Das Auftraggeberprojekt teilt sich in zwei Verantwortungsbereiche, nämlich Durchführung und Projektverantwortung. Durchführender ist ein Lehrstuhl der Technischen Universität München – im Folgenden Projektteam der TUM genannt. Die Projektverantwortung hat die Marken- und Patentverwaltung der Technischen Universität München – im Folgenden kurz MaPaTUM Management genannt. Das zu realisierende Informationssystem nennen wir im Folgenden InfoMaPa.

Bei der Anwendung des V-Modells wird durch die darin definierten Projektdurchführungsstrategien ein grober Projektablauf festgelegt. Die für unser Pilotprojekt relevante Projektdurchführungsstrategie Vergabe und Durchführung eines Systementwicklungsprojektes (AG) (siehe Abbildung 1) gibt die Basis vor, die spezifisch für InfoMaPa angepasst wird. Diese projektspezifische Ausplanung ist Teil des Projekthandbuchs und wird in unserem Beispielprojekt im Kapitel Projekthandbuch dargestellt.
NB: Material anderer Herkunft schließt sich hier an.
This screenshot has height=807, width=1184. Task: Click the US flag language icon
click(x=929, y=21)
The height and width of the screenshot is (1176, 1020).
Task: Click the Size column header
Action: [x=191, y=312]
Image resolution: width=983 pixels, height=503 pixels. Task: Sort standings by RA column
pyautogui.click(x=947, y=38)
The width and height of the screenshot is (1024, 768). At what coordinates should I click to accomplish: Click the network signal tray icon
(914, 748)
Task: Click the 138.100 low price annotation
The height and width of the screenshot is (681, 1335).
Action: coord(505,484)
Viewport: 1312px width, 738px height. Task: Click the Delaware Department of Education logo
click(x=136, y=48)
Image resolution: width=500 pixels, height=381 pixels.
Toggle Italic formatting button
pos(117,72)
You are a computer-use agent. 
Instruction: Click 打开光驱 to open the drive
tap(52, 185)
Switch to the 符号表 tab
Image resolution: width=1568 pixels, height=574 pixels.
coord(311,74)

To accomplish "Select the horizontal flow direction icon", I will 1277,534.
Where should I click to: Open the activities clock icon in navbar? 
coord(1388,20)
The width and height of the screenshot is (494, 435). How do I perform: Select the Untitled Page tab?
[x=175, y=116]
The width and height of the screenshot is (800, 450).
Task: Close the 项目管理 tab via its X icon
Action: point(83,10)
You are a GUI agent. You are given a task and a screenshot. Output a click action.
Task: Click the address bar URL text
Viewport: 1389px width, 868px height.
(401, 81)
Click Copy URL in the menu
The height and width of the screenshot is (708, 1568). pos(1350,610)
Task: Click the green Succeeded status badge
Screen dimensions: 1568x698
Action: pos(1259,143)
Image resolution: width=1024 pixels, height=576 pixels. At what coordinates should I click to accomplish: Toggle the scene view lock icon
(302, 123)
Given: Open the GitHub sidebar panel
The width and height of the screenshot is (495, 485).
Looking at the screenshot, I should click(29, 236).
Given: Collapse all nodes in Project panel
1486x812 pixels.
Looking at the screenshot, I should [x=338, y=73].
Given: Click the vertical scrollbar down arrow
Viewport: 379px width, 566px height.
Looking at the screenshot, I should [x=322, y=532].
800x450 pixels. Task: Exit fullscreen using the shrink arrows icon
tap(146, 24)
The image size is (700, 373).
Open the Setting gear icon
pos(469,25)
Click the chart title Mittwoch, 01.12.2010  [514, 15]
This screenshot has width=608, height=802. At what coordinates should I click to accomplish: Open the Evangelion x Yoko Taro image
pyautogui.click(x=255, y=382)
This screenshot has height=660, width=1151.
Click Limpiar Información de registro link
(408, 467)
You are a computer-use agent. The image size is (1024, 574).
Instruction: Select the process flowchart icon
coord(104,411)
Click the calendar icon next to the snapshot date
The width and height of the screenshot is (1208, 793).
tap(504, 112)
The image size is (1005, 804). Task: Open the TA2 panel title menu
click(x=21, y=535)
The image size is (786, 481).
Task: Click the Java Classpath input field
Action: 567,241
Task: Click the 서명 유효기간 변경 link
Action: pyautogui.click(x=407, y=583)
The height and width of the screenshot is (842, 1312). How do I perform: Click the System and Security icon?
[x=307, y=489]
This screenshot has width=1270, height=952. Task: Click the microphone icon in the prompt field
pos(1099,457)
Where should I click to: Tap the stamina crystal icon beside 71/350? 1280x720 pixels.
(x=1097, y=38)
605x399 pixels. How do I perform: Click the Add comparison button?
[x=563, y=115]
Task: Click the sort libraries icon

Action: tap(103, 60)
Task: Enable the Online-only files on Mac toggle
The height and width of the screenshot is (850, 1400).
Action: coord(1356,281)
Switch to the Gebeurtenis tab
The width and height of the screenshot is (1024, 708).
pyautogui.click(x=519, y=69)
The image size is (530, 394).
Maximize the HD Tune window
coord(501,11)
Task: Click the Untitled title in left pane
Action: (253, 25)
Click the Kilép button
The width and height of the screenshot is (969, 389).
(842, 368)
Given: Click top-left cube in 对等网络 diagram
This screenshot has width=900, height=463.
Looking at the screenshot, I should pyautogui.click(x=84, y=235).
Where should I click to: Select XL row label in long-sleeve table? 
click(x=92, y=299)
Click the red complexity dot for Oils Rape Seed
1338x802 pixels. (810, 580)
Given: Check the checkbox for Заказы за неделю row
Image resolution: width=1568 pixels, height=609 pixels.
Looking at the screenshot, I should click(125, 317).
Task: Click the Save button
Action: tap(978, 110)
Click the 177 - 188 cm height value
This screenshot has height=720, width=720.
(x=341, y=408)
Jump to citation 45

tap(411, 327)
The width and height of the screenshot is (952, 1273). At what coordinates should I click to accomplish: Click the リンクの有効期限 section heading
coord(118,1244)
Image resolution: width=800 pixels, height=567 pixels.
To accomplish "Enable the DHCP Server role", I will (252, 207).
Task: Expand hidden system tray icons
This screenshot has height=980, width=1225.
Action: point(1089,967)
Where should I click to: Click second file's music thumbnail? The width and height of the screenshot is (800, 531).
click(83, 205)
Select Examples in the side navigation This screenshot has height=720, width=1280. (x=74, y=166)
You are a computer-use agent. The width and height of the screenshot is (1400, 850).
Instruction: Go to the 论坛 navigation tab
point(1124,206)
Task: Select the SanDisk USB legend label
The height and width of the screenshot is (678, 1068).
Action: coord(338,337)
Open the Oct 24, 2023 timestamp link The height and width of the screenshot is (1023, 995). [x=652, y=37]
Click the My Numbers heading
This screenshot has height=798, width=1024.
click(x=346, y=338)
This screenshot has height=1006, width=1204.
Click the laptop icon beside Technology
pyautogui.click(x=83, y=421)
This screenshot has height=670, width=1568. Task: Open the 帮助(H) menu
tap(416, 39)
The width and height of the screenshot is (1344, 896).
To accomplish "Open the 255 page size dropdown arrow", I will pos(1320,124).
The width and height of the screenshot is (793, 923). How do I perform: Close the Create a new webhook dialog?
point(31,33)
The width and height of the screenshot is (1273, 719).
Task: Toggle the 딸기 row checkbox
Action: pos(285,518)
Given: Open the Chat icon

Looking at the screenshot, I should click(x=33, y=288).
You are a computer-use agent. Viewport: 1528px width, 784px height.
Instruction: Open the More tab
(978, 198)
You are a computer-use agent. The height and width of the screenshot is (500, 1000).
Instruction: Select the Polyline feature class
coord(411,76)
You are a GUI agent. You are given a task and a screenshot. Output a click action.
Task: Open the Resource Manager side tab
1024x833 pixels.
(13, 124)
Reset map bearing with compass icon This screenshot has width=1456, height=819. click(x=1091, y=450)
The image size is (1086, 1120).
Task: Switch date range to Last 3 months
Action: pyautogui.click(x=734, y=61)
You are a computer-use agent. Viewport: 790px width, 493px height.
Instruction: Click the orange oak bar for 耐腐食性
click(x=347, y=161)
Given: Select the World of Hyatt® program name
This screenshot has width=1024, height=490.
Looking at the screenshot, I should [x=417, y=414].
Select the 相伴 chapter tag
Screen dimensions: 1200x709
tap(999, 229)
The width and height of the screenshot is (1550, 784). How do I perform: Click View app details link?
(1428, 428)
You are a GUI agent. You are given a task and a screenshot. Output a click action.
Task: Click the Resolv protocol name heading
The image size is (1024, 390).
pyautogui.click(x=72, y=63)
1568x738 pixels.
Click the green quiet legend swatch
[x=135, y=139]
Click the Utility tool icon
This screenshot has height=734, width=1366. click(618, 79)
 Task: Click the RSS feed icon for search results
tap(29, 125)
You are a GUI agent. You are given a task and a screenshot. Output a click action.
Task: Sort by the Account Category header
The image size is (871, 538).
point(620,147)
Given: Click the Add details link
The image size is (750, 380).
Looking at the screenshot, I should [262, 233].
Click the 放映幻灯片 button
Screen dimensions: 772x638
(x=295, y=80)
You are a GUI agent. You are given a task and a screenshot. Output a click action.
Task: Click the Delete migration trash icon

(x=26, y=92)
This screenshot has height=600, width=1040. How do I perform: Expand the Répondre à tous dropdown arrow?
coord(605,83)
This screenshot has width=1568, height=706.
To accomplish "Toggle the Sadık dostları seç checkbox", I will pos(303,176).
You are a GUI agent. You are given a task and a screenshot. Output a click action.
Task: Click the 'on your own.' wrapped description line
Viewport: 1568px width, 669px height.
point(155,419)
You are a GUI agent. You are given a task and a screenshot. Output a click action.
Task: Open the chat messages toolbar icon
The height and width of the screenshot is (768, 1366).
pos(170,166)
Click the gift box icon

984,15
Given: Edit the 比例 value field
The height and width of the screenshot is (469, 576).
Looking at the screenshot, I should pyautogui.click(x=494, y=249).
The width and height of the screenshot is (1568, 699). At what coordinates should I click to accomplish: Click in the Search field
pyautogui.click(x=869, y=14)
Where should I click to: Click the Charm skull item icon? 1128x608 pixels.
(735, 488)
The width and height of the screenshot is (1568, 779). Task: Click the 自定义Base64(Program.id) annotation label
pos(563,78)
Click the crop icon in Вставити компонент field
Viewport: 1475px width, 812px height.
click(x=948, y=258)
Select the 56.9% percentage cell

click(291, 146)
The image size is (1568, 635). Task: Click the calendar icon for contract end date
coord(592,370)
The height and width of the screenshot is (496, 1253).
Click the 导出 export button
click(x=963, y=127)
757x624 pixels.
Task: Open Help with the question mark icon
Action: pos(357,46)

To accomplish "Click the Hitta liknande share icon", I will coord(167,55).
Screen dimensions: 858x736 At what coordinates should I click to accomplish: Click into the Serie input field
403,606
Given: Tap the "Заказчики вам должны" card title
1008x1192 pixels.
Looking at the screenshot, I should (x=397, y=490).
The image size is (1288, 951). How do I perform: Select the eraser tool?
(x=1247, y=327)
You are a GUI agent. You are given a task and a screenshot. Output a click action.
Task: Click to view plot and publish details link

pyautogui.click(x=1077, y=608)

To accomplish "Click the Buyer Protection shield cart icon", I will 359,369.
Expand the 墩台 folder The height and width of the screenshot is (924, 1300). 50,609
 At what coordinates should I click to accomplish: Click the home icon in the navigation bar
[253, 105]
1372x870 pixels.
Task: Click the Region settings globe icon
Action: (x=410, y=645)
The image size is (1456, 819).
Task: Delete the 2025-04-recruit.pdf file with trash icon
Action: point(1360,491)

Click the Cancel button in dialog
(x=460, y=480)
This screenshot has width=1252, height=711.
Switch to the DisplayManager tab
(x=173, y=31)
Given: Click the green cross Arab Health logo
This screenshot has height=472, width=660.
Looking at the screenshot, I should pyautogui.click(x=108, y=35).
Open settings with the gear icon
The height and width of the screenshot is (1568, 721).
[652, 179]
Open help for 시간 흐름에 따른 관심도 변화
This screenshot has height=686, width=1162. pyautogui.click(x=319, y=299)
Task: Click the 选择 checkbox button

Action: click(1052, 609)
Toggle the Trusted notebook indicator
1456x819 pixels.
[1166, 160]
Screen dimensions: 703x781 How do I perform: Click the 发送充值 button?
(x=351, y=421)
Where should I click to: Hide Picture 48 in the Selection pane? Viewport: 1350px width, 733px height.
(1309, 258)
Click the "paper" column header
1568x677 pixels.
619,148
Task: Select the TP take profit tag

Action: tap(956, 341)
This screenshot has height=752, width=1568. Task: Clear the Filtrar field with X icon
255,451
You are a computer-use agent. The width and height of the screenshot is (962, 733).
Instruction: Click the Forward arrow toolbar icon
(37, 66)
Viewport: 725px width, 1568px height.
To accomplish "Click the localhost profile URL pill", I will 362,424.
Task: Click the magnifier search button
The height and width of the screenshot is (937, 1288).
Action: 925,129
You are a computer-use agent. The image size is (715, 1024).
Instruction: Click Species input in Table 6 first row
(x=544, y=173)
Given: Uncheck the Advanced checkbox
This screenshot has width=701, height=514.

Bei der Erstellung von InfoMaPa wird zuerst ein Teil des Systems, nämlich die Systemausbaustufe zur Beantragung von Marken, erstellt und nur bei ausreichender Akzeptanz dieses Systems durch die Anwender werden die folgenden zwei Ausbaustufen, die Beantragung von Patenten und die Verwaltung von Marken und Patenten, beauftragt. Wie Abbildung 1 illustriert, untergliedert sich InfoMaPa demnach in drei Projektstufen. Eine Projektstufe bezeichnet die Zeitspanne zwischen zwei (Teil-)Lieferungen eines Auftragnehmers. Die Entscheidungspunkte von Anforderungen festgelegt bis Abnahme erfolgt werden für jede Projektstufe entsprechend eingeplant.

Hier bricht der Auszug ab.